Edun noted that the reforms are already attracting foreign direct investments (FDI). He cited Shell’s $5 billion final investment decision and TotalEnergies’ $3 billion commitment as evidence of growing investor confidence in Nigeria’s economy.

“These steps have set the stage for the return of foreign direct investments,” he explained, pointing to early signs of progress,” he said.

He added, “Already, Shell has announced a $5 billion final investment decision, and TotalEnergies has announced a $3 billion total investment decision. These are significant commitments that reflect renewed confidence in Nigeria’s economy.” 

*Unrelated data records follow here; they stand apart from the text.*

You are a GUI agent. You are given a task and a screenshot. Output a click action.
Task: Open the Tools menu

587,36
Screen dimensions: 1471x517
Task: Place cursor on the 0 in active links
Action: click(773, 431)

Addressing reports of stalled investment commitments from Saudi Arabia, Edun clarified that the discussions are ongoing.

“I’m not sure funds were committed. It’s an ongoing conversation. It’s part of the President’s economic diplomacy around the world,” he explained.

In December 2024, Edun led a delegation to Saudi Arabia to bolster economic partnerships. The focus was on improving export credit, enhancing insurance frameworks, and expanding market access.

Regarding Nigeria’s fiscal deficit, Edun stated that while Eurobond sales are under consideration for 2024, the government is committed to avoiding inflationary practices like money printing.

President Tinubu’s administration has received widespread attention for its decisive economic measures, including the removal of fuel subsidies. These subsidies, which analysts estimate cost trillions of naira annually, had exacerbated Nigeria’s fiscal challenges.

Additionally, the unification of exchange rates has been lauded as a critical step toward attracting foreign investment and resolving distortions caused by multiple exchange rate systems. These efforts aim to strengthen Nigeria’s balance of payments and support sustainable economic growth.